(Collected data)
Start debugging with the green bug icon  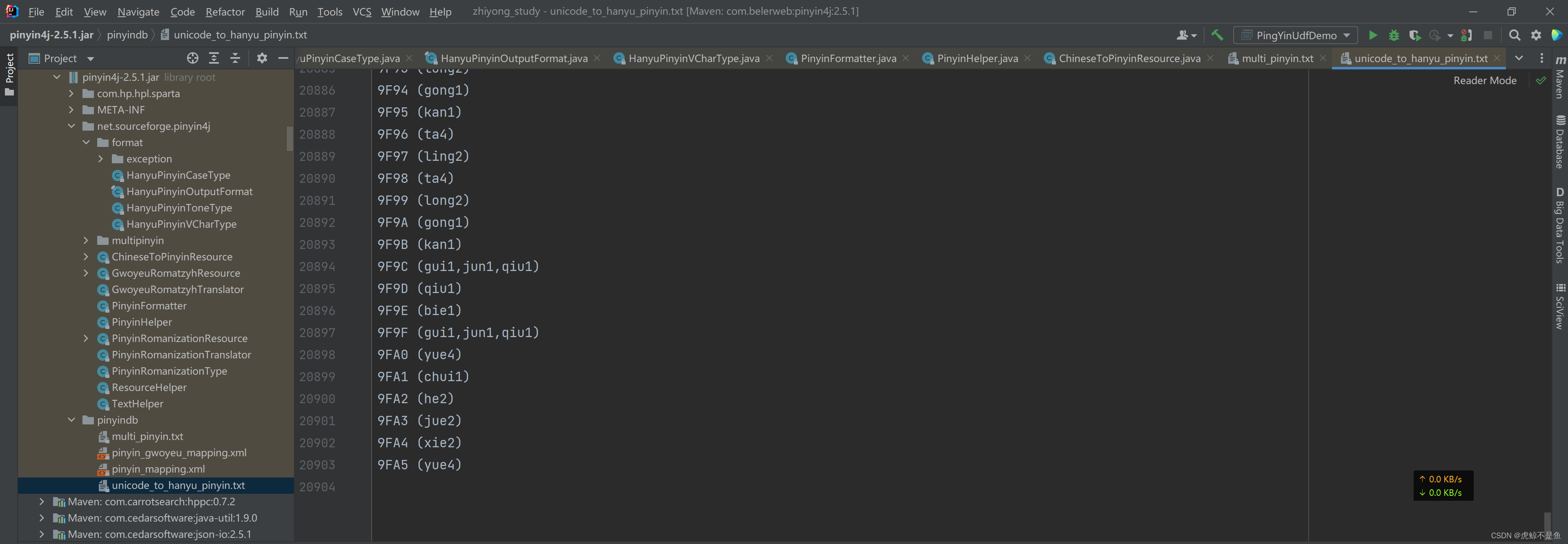(1394, 35)
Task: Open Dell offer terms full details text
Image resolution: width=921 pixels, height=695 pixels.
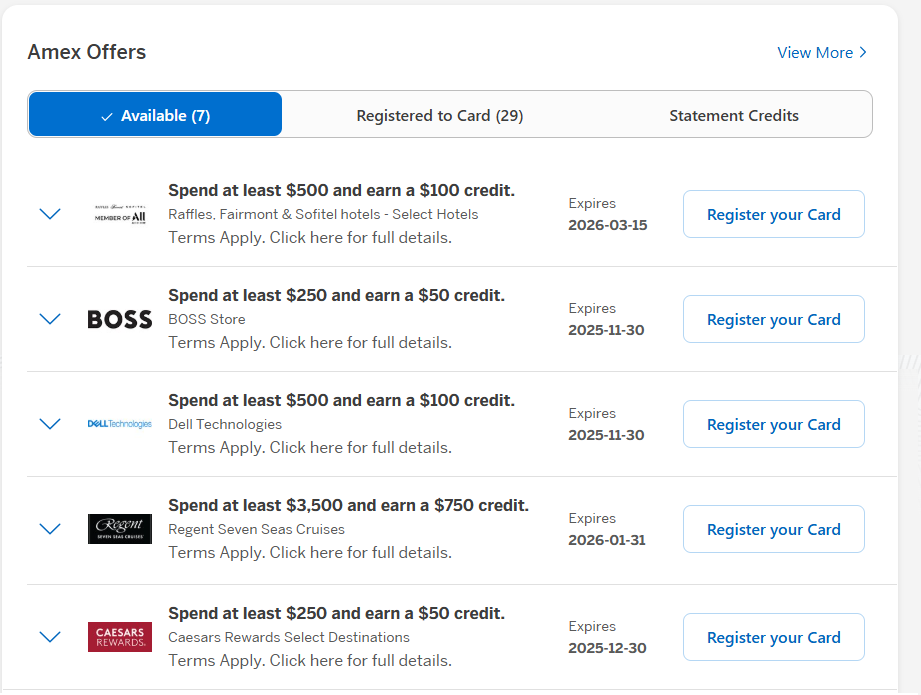Action: tap(310, 447)
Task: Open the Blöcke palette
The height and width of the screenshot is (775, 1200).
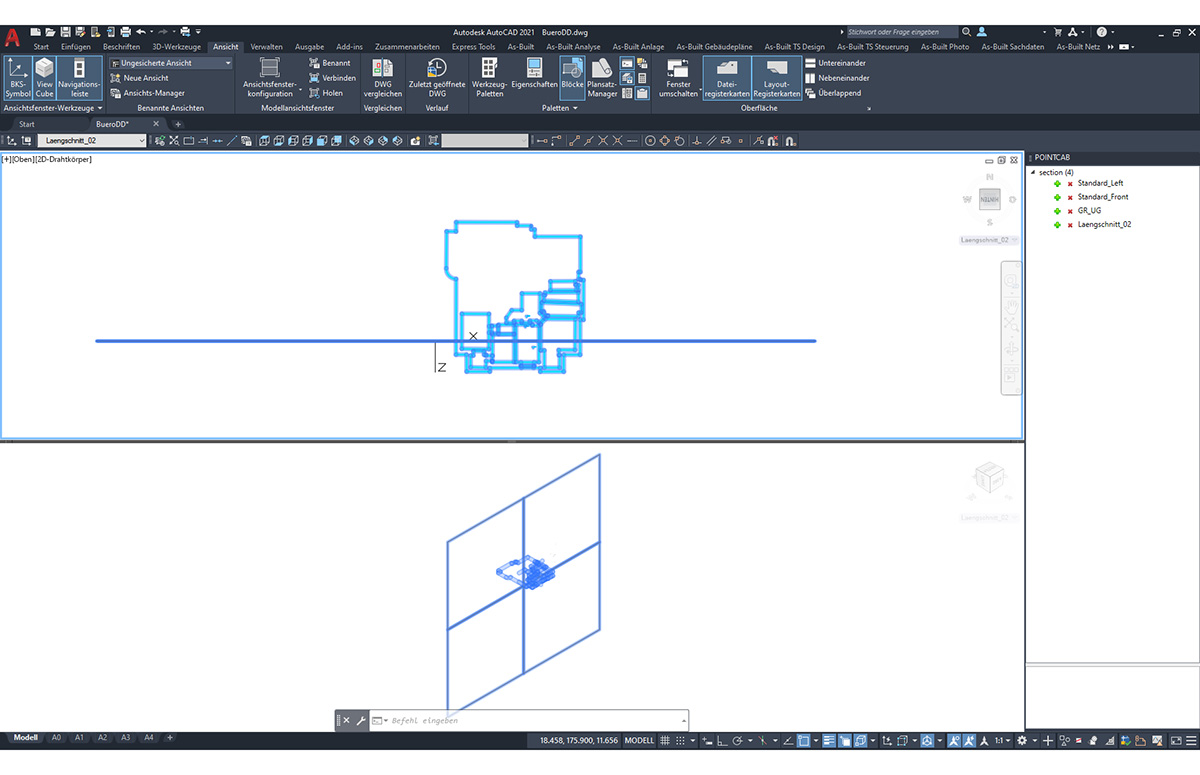Action: coord(571,77)

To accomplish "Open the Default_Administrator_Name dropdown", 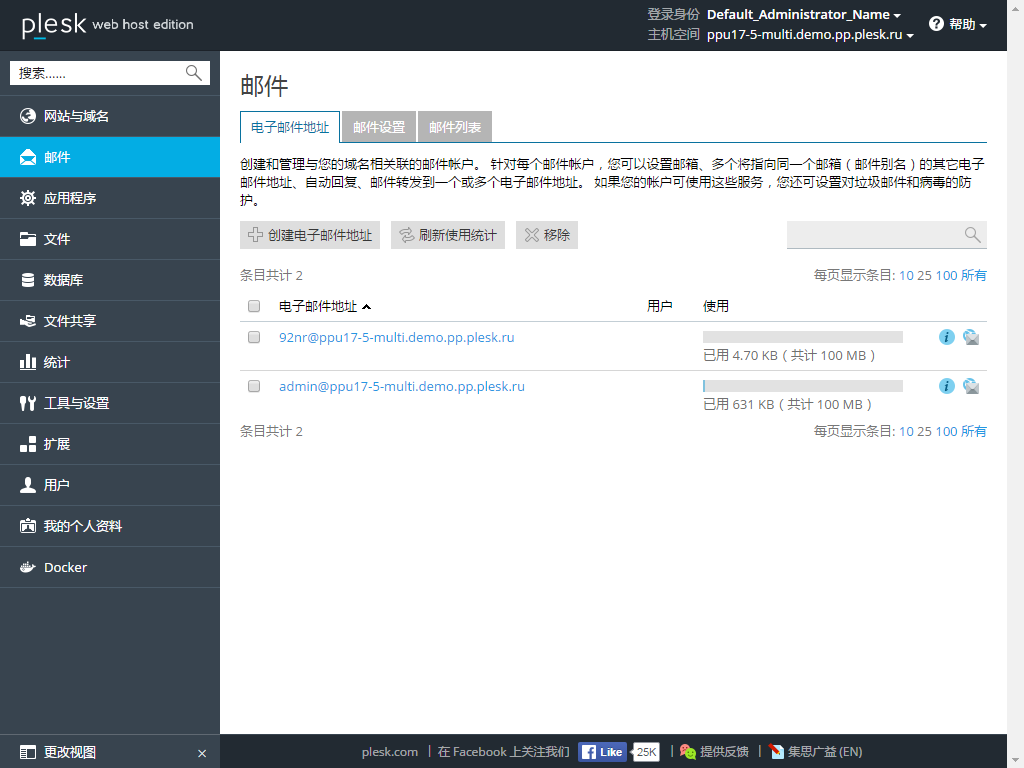I will [x=800, y=15].
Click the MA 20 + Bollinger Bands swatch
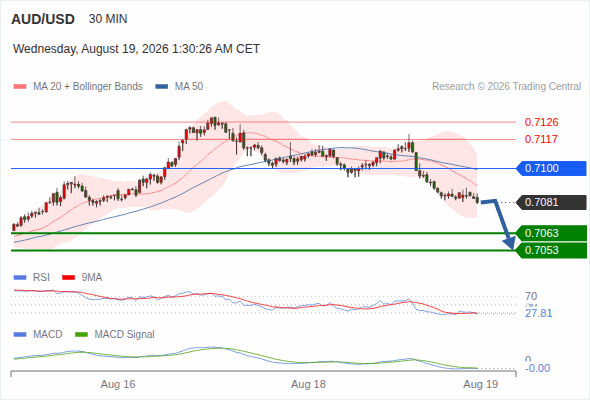Screen dimensions: 590x400 [x=20, y=87]
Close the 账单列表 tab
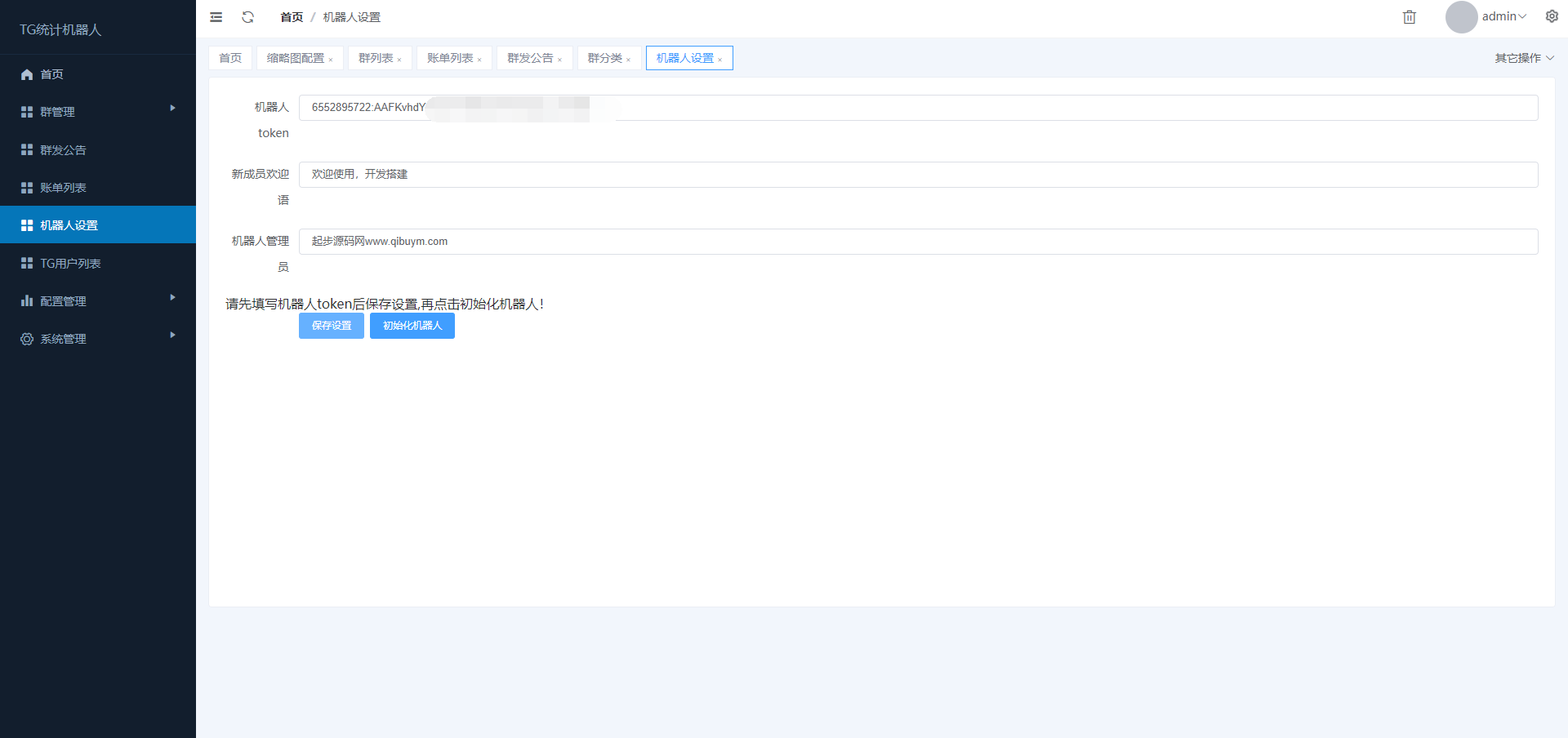1568x738 pixels. coord(479,60)
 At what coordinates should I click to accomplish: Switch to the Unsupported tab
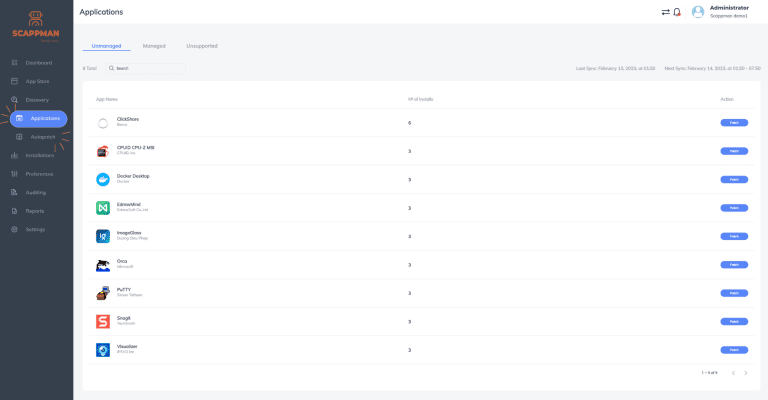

-- WORK TO COMPLETE --
Copy the rows from the line containing "Close the 账单列表 tab" through the end of the rows, without changing anything and without the pictures.

-- FINISHED EXERCISE --
Close the 账单列表 tab
1568x738 pixels. coord(479,60)
 At what coordinates should I click to accomplish: Switch to the Unsupported tab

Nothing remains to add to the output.